The Unreasonable Stance: Vote Republican for a tech revolution

scaledpresidential_seal.jpgHere at CrunchGear, we try to stay clear of political debates; after all, our mandate is hardware, gadgets, and technological goings-on. So usually, on all the sticky social and foreign policy issues, we stay mum. But when the outcome of the race could affect the entire tech sector, I feel a responsibility to throw our weight behind some candidate or another. In this case, the choice is clear. The Republicans will advance the industry to a whole new level, and create a technological hegemony led by the industry’s biggest leaders and most ruthless corporations. The benefits are obvious and manifold.

Vote Republican and we will witness a tech revolution. Tax cuts for corporations and allowing lobbyists unrestricted access to legislators will grease the wheels of industry and soon all minor players will be crushed under the heel of the majors: Intel, Microsoft, Nvidia, Sony, and all their subsidiaries and manufacturers will run roughshod over the younger companies who have yet to own a single senator or interest group. Good god! you say. It sounds like a calamity more than a revolution! So it seems at first, but by the end of a few years, you will see why I endorsed this course of action.

As people have arrived voluntarily at a restrictive two-party system in which the main difference is in which income segment gets bigger tax breaks, and in which innovation is stifled in favor of pandering and satisfying special interests, so will we model the tech industry: monolithic companies like great nations, tentacular with arms and divisions, will meet all needs and provide the comfort of small improvements on the products you already own and know. Because the post-9/11 technological world is like the political landscape: tumultuous and unpredictable. People will appreciate a little security, and planned obsolescence will become either universal or cease to exist, depending on your perspective.
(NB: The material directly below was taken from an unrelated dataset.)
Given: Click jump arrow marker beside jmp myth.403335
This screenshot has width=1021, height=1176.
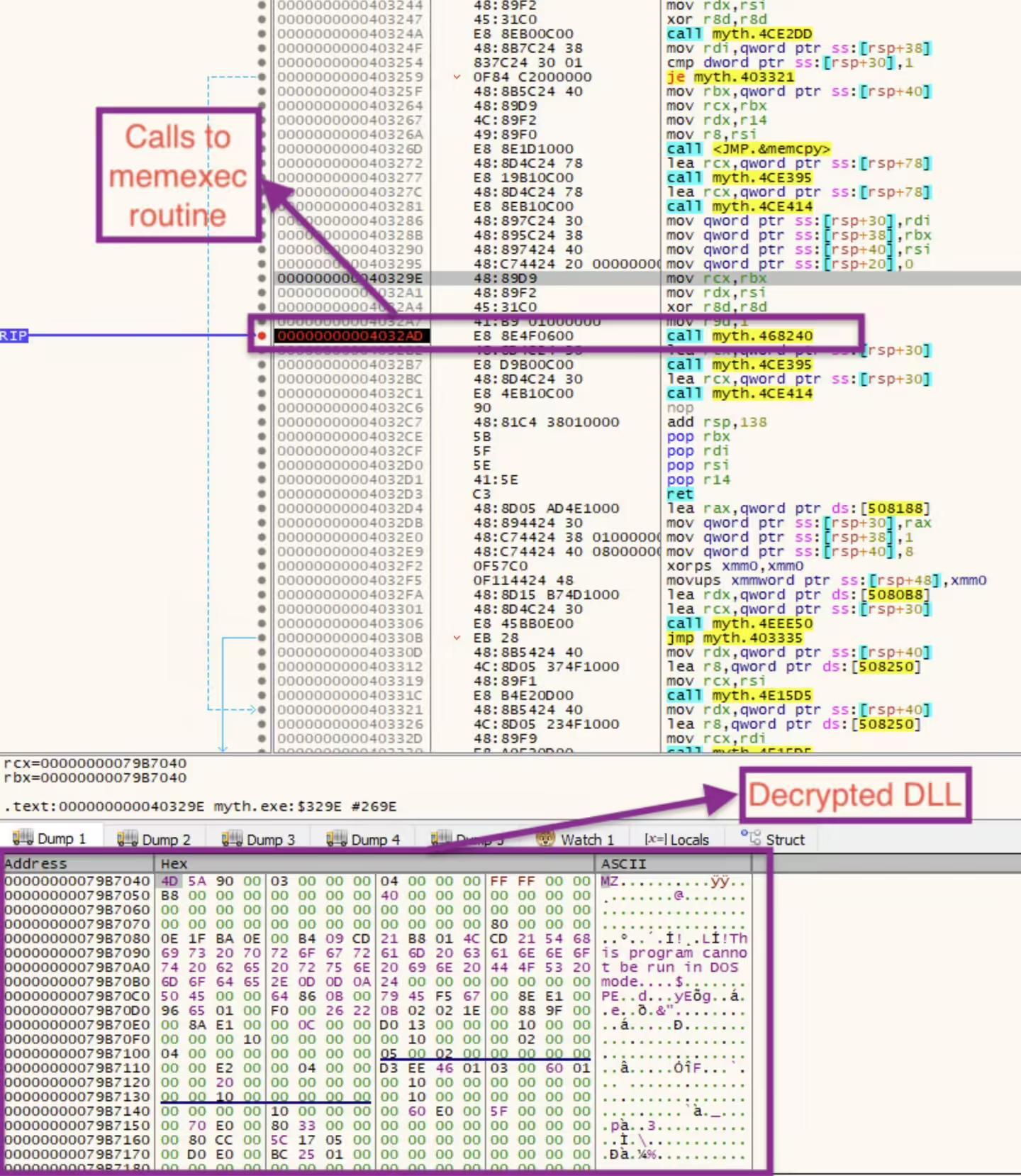Looking at the screenshot, I should (457, 638).
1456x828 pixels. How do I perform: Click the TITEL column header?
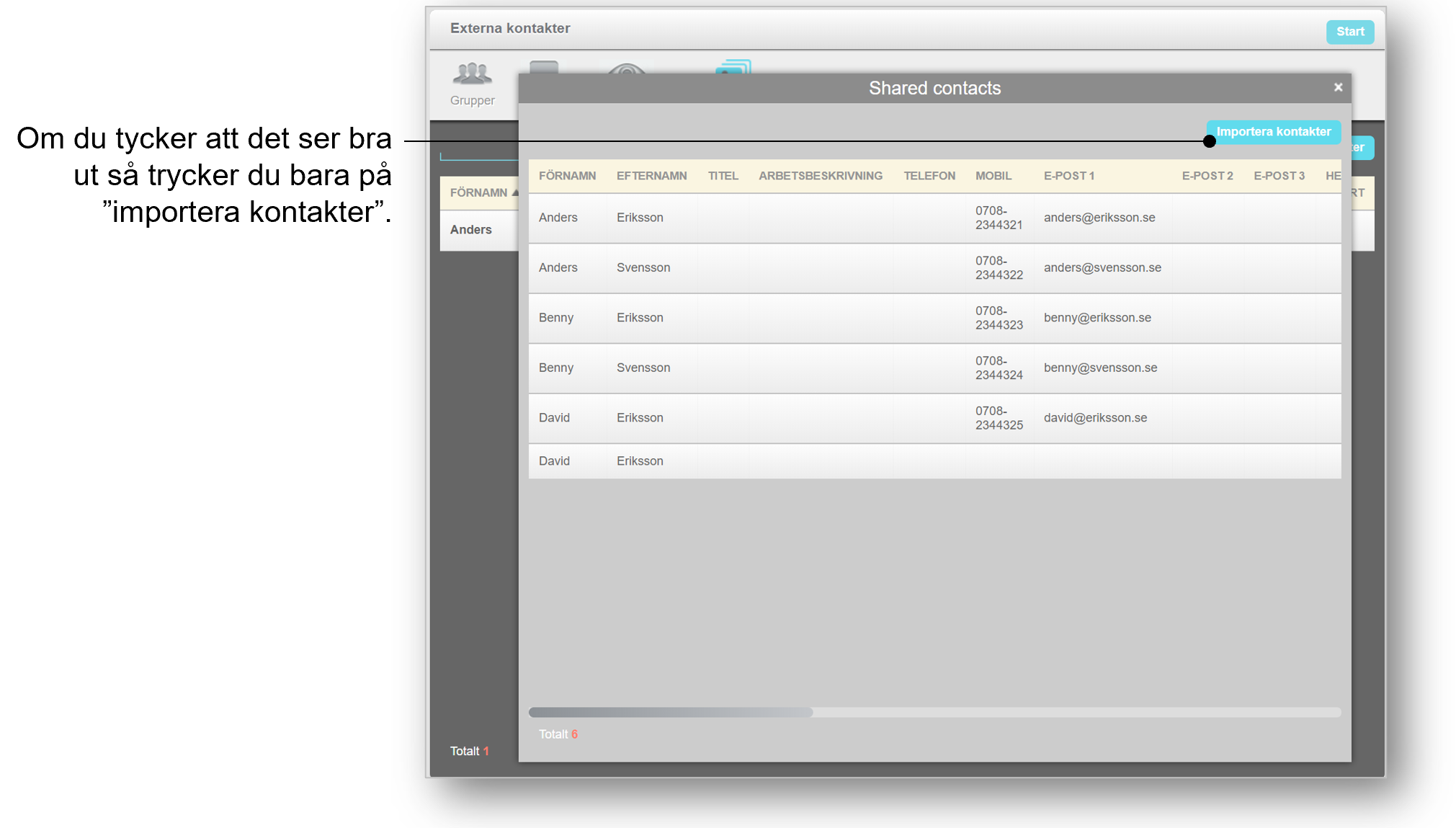(x=723, y=176)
What we need now is not innovation, but standards. As the smaller companies are eliminated, the number of drivers, interfaces, and proprietary workflows will dwindle until there are only a few. No longer will you have to worry about converting your video from AVI to MPG or from composite to DVI; there will be only one cable, and there will be only one codec. And who wouldn’t want that?

In the interest of security, a state operating system will be named. After all, the cyber-terrorists will find us vulnerable in our state of division – only in unification will we find safety. Obviously, Vista will be the OS of choice, though OSX will be allowed to remain as a niche OS, though Mac users will be put on a(nother) watch list for endangering their data-neighbors. I know we don’t all agree that Vista is the best option, but when it’s the only option I’m sure you’ll find it quite useable. We might even get a discount on state-sponsored software! And America’s Army will come pre-installed on every computer.

The progressive policies of people like Barack Obama will lead to nothing but chaos. With a hundred thousand companies inventing, coding and refining, it will be impossible for the consumer to choose the best! And free, open source software will provide another confounding factor: code junkies slapping together Franken-apps ridden with borrowed structures and designed for interoperability instead of standalone functionality. The internet will descend into madness: a primordial ooze of blogs, user-generated content, and ideologically dangerous social networks. But we have a choice. With a bought candidate like Huckabee whose main interest is in satisfying his campaign contributors and establishing a unified American culture, the tech majors will be able to curb competition and dominate the market completely.

So if you favor a vast wilderness of formats, a free market of ideas, and the endless tail-eating of free and open source software’s constant self-improvement, go with TechCrunch’s recommendation of Obama or even McCain. But if you’re tired of choice, happy with the status quo (whatever they tell you it is), and don’t mind stepping on the little guy every once in a while, vote as Right as you can. You probably won’t regret it!

Unreasonable Stance is a column in which one CrunchGear writer tries to argue for the other, not usually accepted, side. Sometimes it’s satire, sometimes it’s trolling, sometimes it’s gibberish. Most importantly, however, it is an attempt to see a technical issue or product from another perspective, something we rarely do in our compartmentalized, partisan world.